Iraqi Christians Need a Sign of Hope

Last time I was in Amman, Jordan, I met a lovely 12-year-old girl with a beautiful smile. Her father used to be a taxi driver in Baghdad — until a gang of criminals or jihadists or both threatened his life and his family if they didn’t leave Iraq immediately.

The little girl’s family wasn’t rich. When she, her brother and parents fled their home, they left with just three suitcases.

They became refugees because they are Christian.

As Iraq veers once again towards civil war, the idea that there’s no place in the country for its Christians — a community that received the faith from the Apostle Thomas — has become commonplace. Resented, despised and scapegoated, Christians flee the extremists and criminals who have advanced their murderous culture that divides much of the region — in Iraq, Syria and Egypt.

There are many ways the Middle East can break your heart. That little girl in Amman broke mine with her smile. She smiles, she plays, but she does not talk. In more than six months since she fled with her family, the traumatized girl has not said a word.

Chances are she and her family will never make it to Canada as refugees. Thousands of Iraqi Christian families live in Jordan and Lebanon, all looking for a way out, for a stable home and an opportunity to make a life for their families. No one knows how many Iraqi Christian refugees remain in Syria; they are keeping their heads down in the midst of that nation’s vicious civil war.

Last year, the Canadian government shuttered its embassy in Damascus — which once processed hundreds of asylum applications for refugee families — slowing the flow of refugees to Canada. But even if refugees were coming to Canada, it wouldn’t solve the problem. Emptying the region of its Christians, crippling the most ancient churches in the Christian tradition, is exactly what the jihadists and some Iraqi politicians want.

It’s not what Christians want. This is their land, too, the patrimony of their ancestors who embraced the faith during the time of the Apostles.

A visit to Za Aytiryya in Beirut — the main drag that runs through the poor neighborhood where Christians are huddled in stateless limbo — reveals who remains behind. The elderly, the infirm, the disabled and the poor are not the first to make it through the hoops of the refugee system. They can’t go back to Iraq nor will they ever be citizens in Lebanon, Syria or Jordan.

But there is hope. Next month, Cardinal Robert Sarah, who oversees the Pope’s personal charity, will convene a meeting of Catholic groups working with refugees in the Middle East — including Catholic Near East Welfare Association (CNEWA) — that work with Middle East refugees to coordinate current efforts and discuss immediate prospects for these families.

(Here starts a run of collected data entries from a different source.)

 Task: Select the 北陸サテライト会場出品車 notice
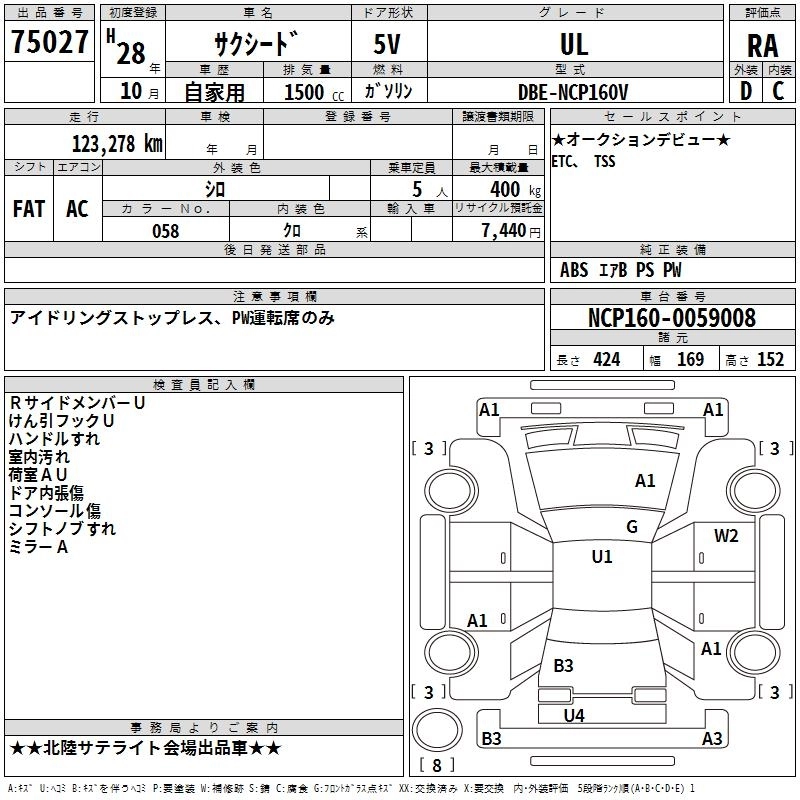(145, 748)
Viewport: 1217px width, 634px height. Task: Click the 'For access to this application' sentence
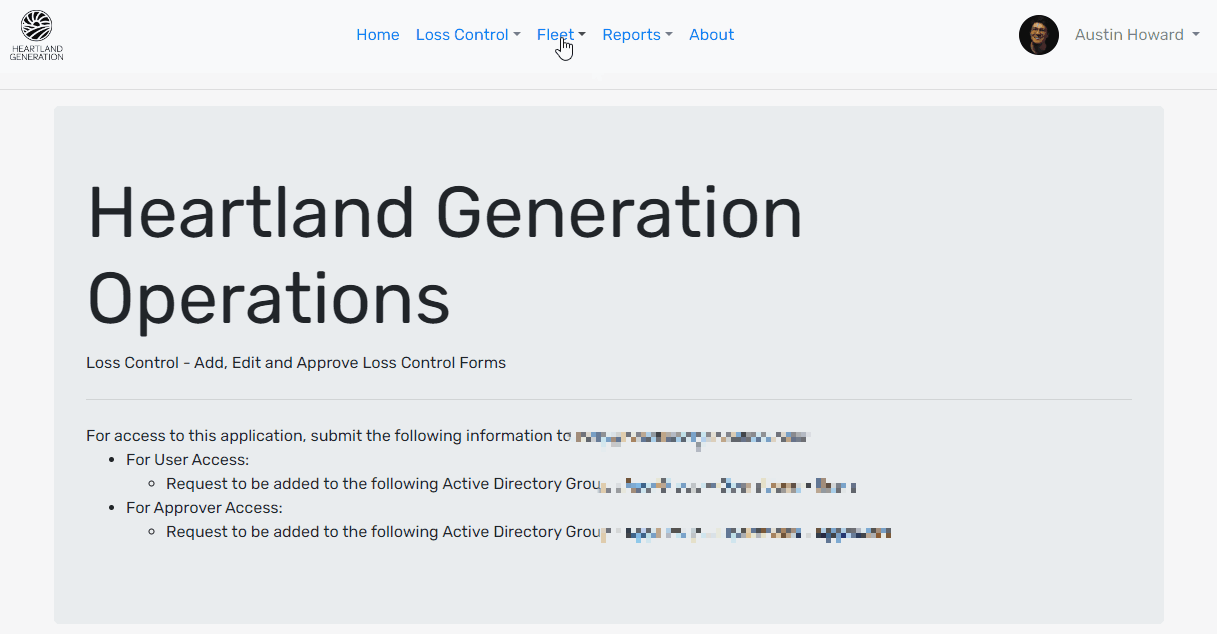[320, 436]
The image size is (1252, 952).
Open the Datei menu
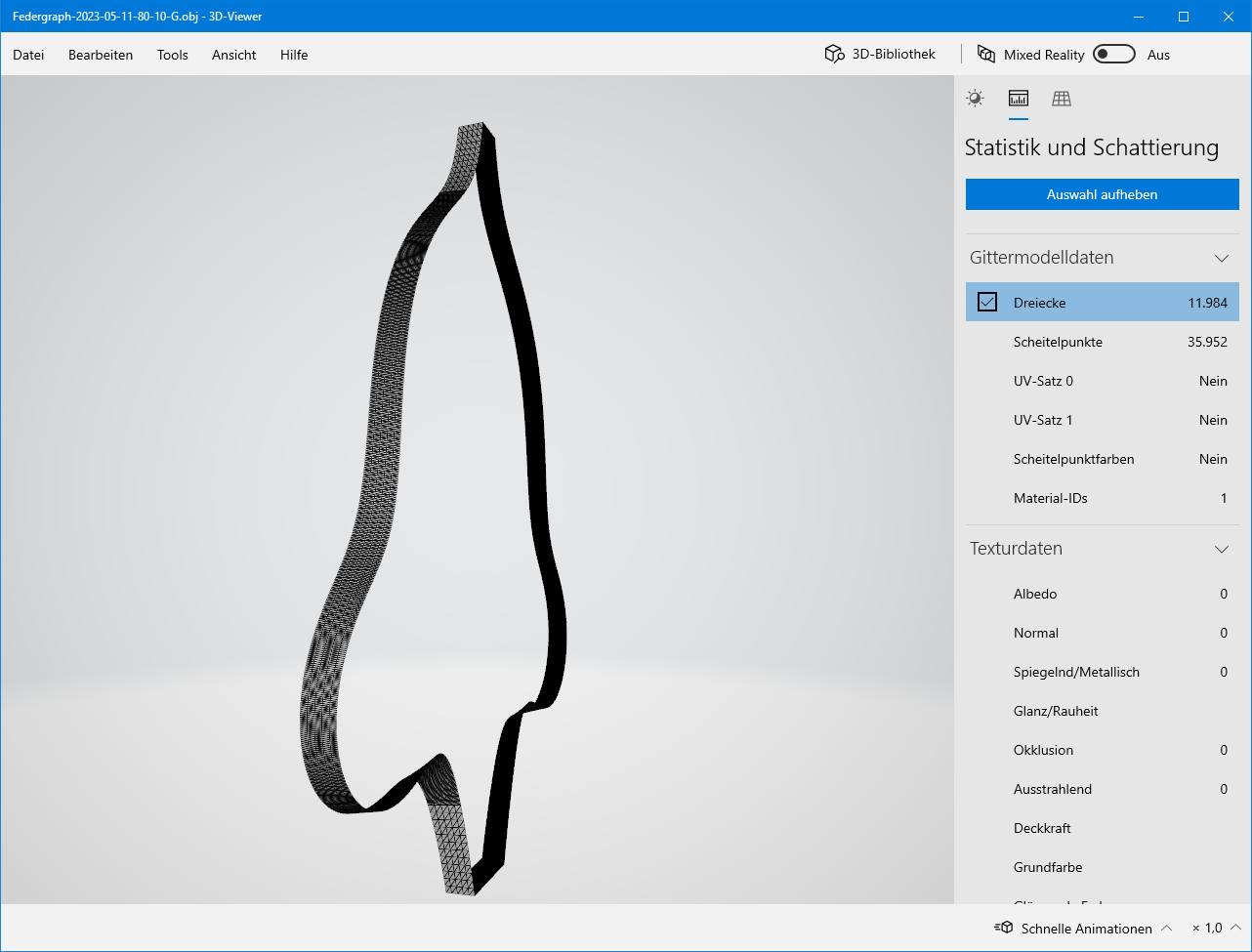click(x=28, y=55)
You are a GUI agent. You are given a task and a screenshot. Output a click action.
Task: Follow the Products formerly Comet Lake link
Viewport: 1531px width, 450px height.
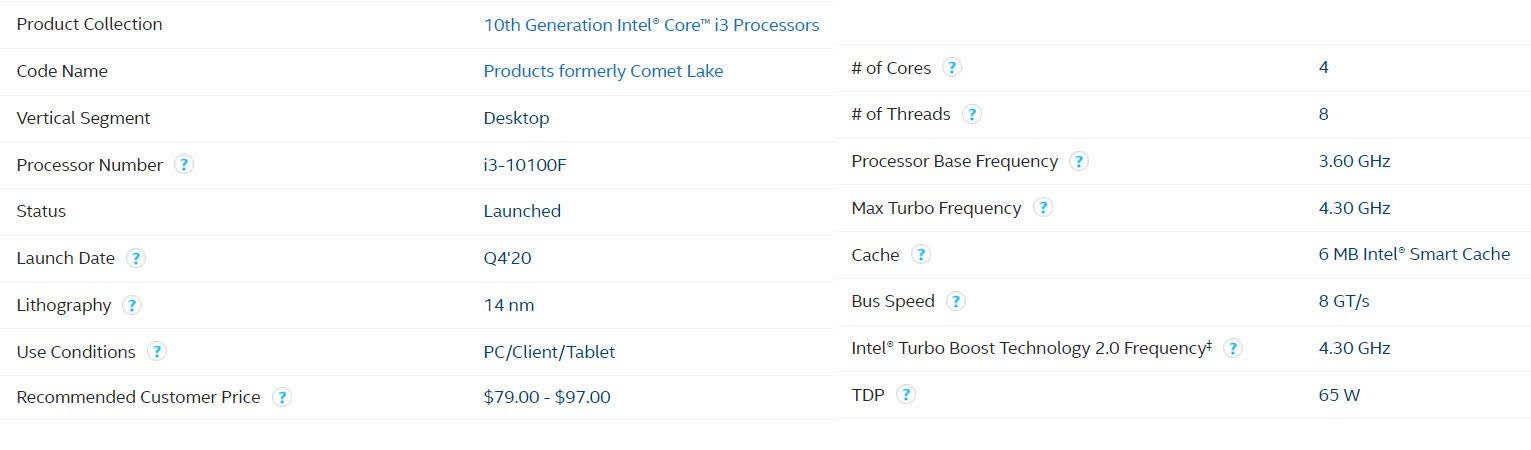pos(603,71)
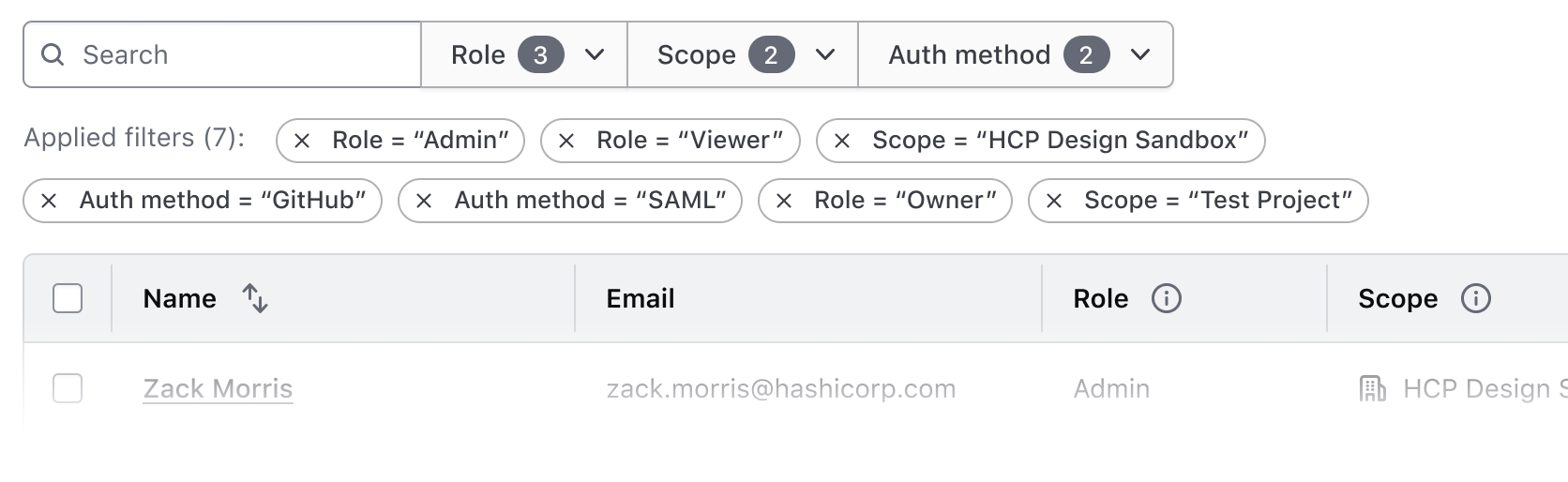The height and width of the screenshot is (482, 1568).
Task: Remove the Auth method = "GitHub" filter
Action: [49, 201]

It has been 10 years since the American-led invasion of Iraq triggered this crisis. CNEWA’s response continues to be timely, targeted and merciful. We leave it to the large agencies to set-up and staff refugee camps while we work through local church networks to identify needs and deliver aid quickly, efficiently and tactfully.

Our network includes the Sisters of St. Joseph of the Apparition, the Dominican and Good Shepherd Sisters, the Franciscan Missionaries of Mary, the Jesuit and Paulist Fathers, and the committees of the Chaldean, Latin, Maronite, Melkite Greek Catholic and Orthodox churches. Through them we ensure children go to school, the sick and the infirm receive health care and the traumatized have psychological counseling. We nudge their lives toward some sort of normalcy.

We also ensure that the central pillar of their identity and community — the church — is there with them. We support the churches where they pray, where they encounter the mercy of God, where they meet and know each other.

It is a tough life to be a refugee. But I left Jordan with a sense of hope. That little girl was in good hands. She received counselling and her family had basic supplies thanks to Canadian Catholic donors. Her father told me that, thanks to God and to you, he and his family will get out of this. “We aren’t alone.”

CNEWA cannot solve the problems of the Middle East. But our Christian faith compels us to help the refugee, the poor, the abandoned, the helpless. Together, we must be that leaven that can help transform the societies that for now make no room for them.

Carl Hétu is the Canada national director of CNEWA.